* _Problem description_: Please repeat exactly the lines from the one containing "This screenshot has width=1067, height=924." through the last line of the records below, both included, and leave out any pictures.

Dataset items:
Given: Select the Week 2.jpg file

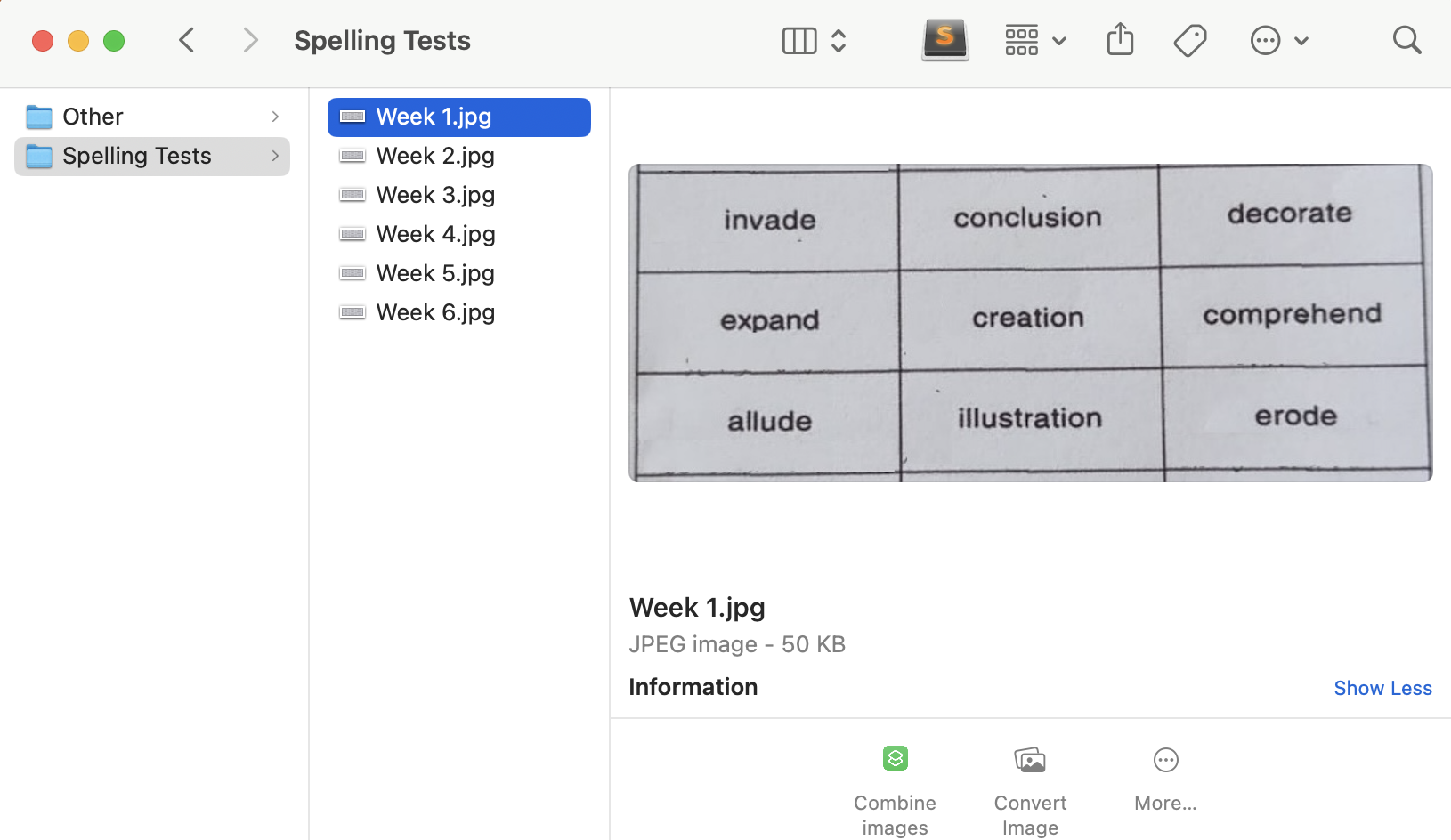Looking at the screenshot, I should (x=435, y=157).
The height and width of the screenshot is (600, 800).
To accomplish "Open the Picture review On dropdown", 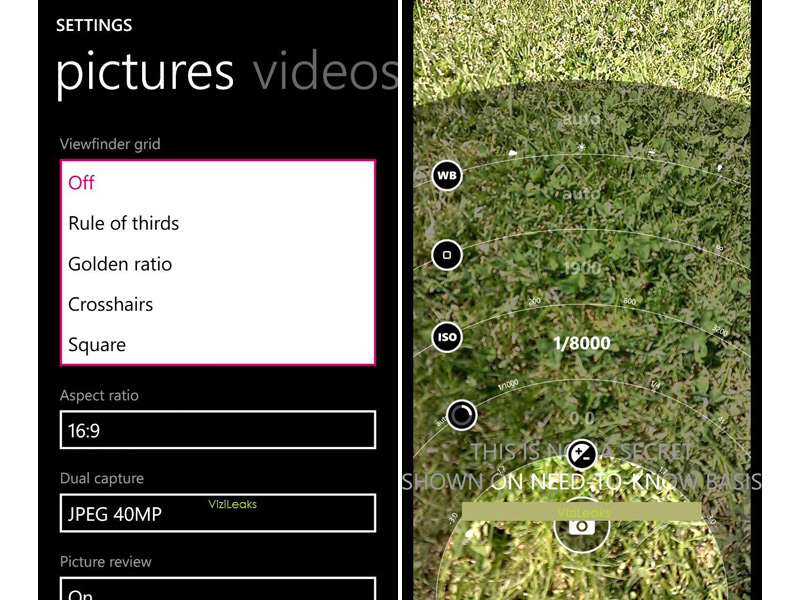I will tap(218, 589).
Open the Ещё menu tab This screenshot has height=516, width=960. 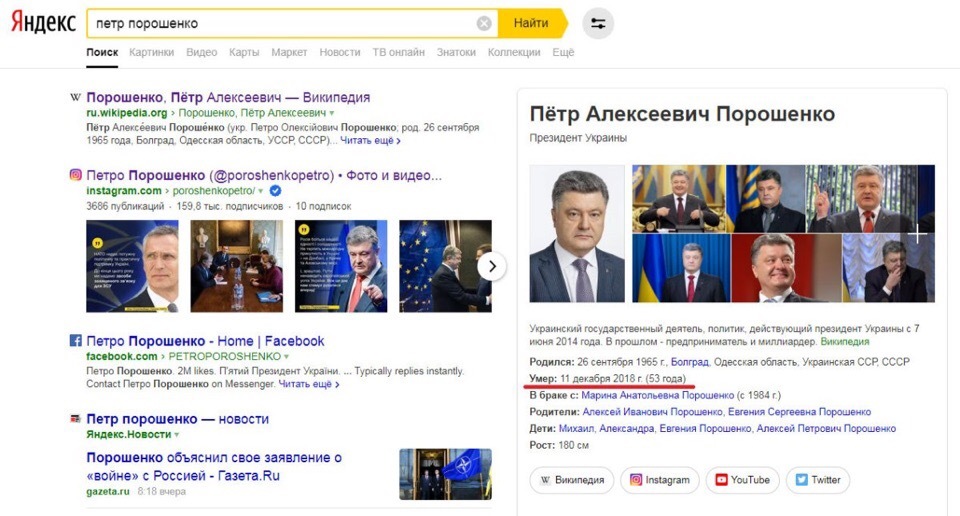click(x=563, y=52)
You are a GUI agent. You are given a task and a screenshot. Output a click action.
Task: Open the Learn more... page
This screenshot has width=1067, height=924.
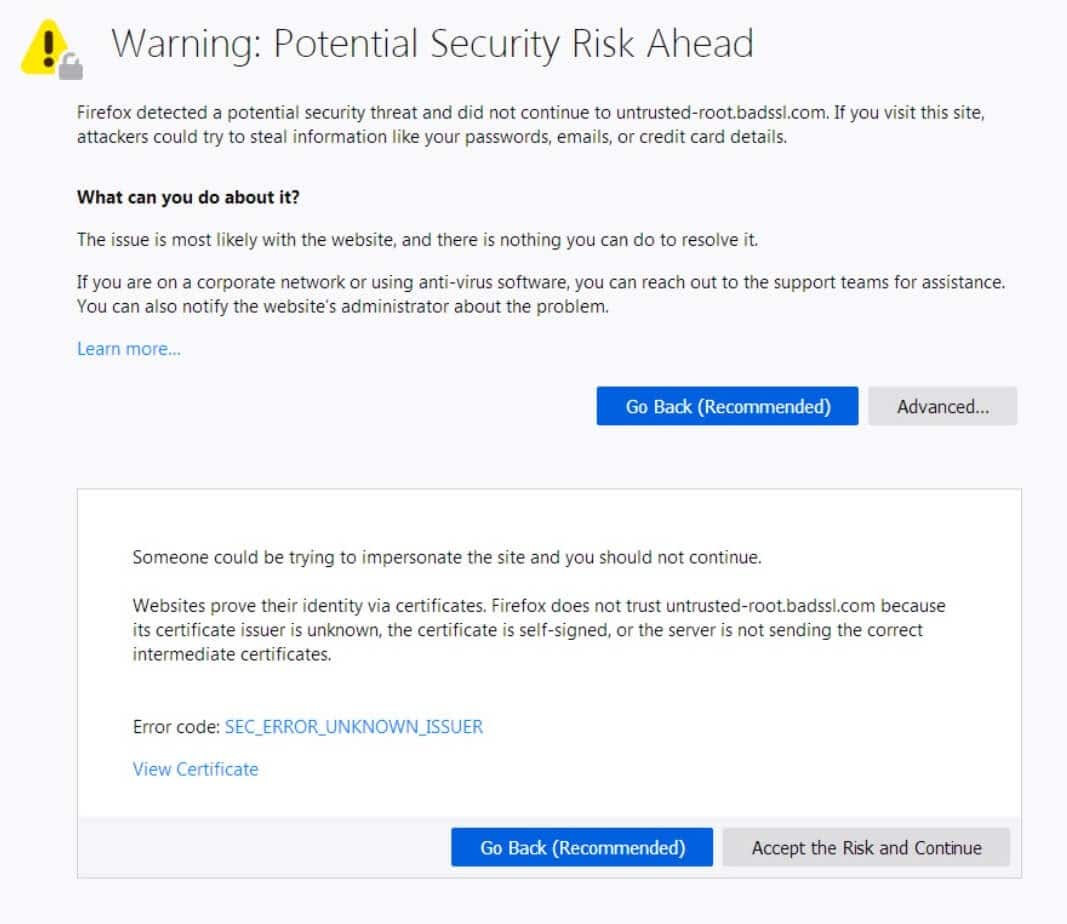point(128,348)
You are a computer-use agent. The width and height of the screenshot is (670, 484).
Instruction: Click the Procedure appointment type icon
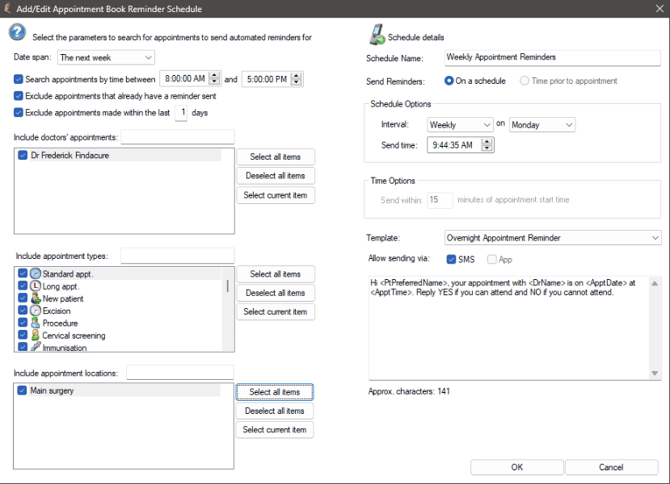(36, 323)
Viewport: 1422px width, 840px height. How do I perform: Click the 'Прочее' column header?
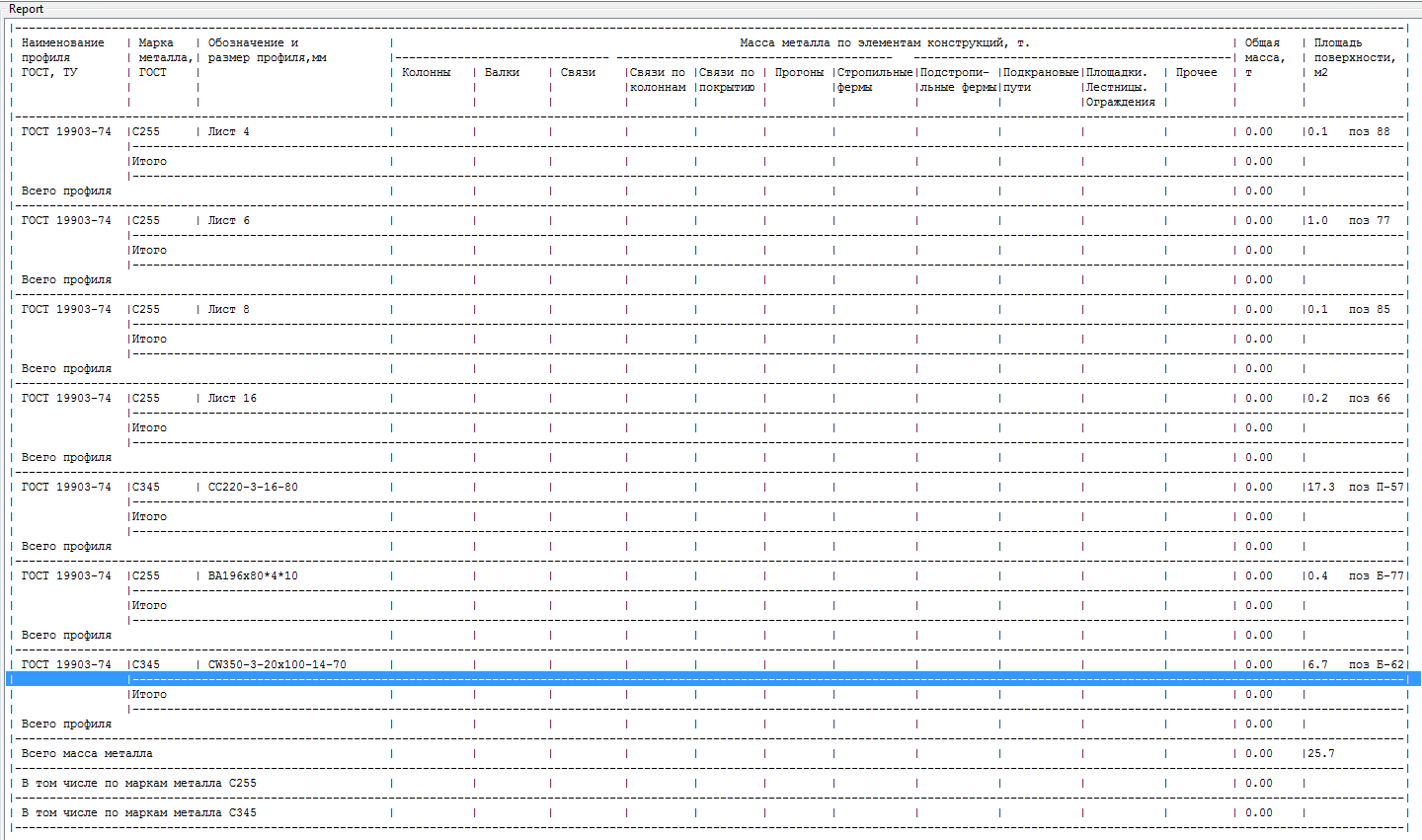tap(1196, 72)
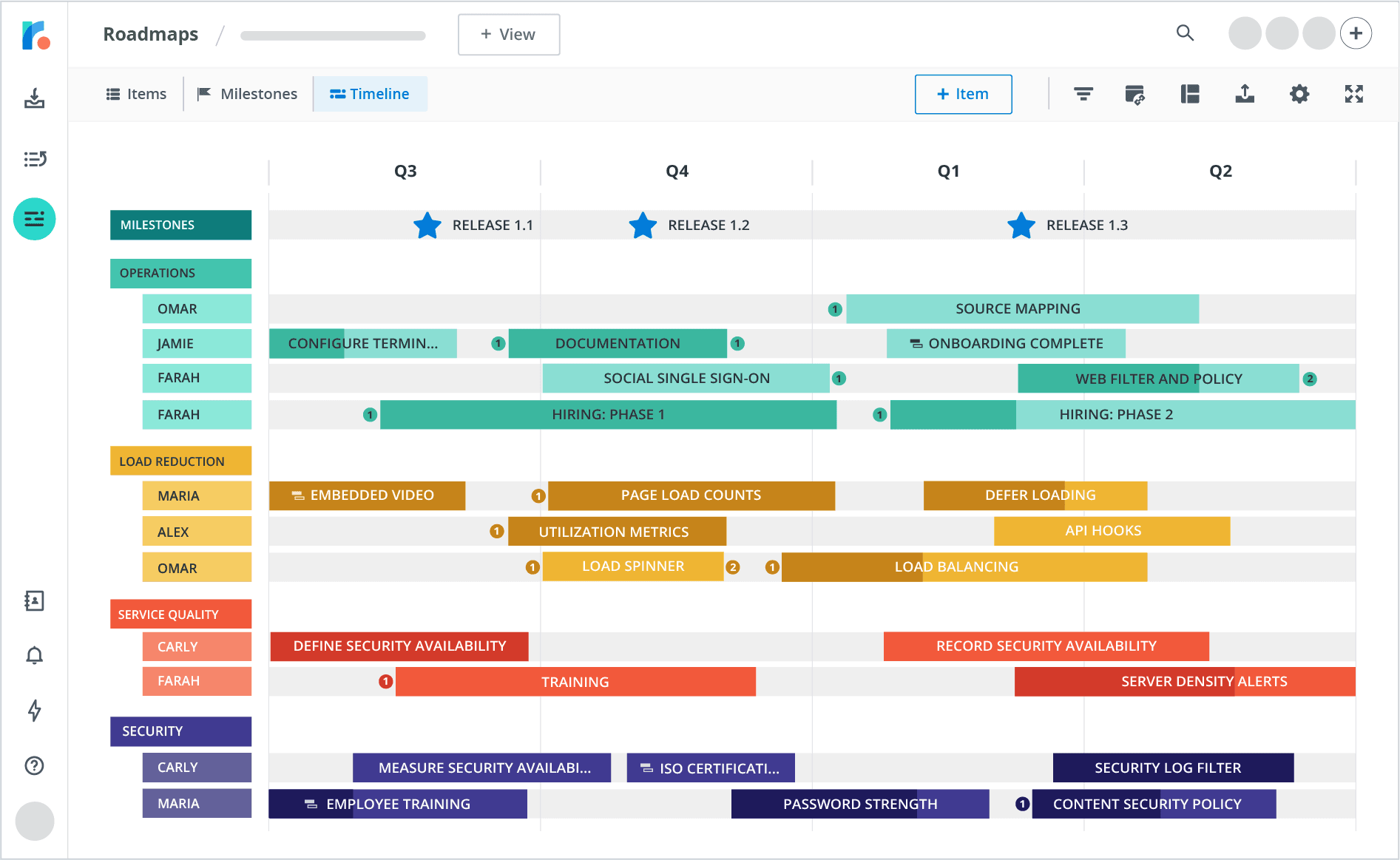Enter fullscreen mode using the expand icon

click(1353, 94)
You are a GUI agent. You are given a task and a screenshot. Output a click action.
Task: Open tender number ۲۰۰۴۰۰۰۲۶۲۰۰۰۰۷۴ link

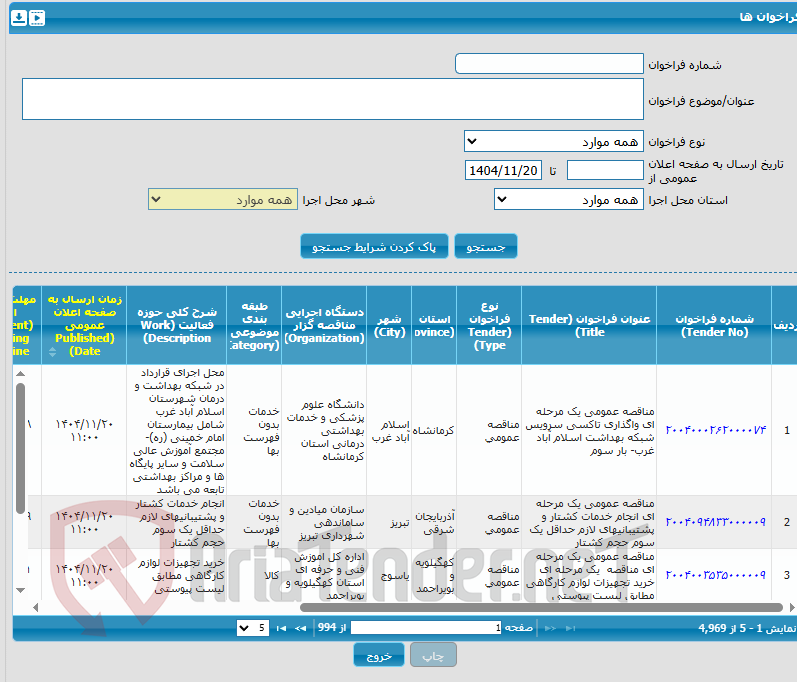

* _Result for this task_:
This screenshot has width=1067, height=924.
point(128,348)
You are a computer-use agent. The width and height of the screenshot is (670, 484).
Instruction: Click the Procedure appointment type icon
(36, 323)
Viewport: 1422px width, 840px height. How do I perform: Click the 'Прочее' column header?
tap(1196, 72)
Enter fullscreen mode using the expand icon

click(1353, 94)
You are a GUI agent. You are given a task and a screenshot. Output a click action.
Task: Open tender number ۲۰۰۴۰۰۰۲۶۲۰۰۰۰۷۴ link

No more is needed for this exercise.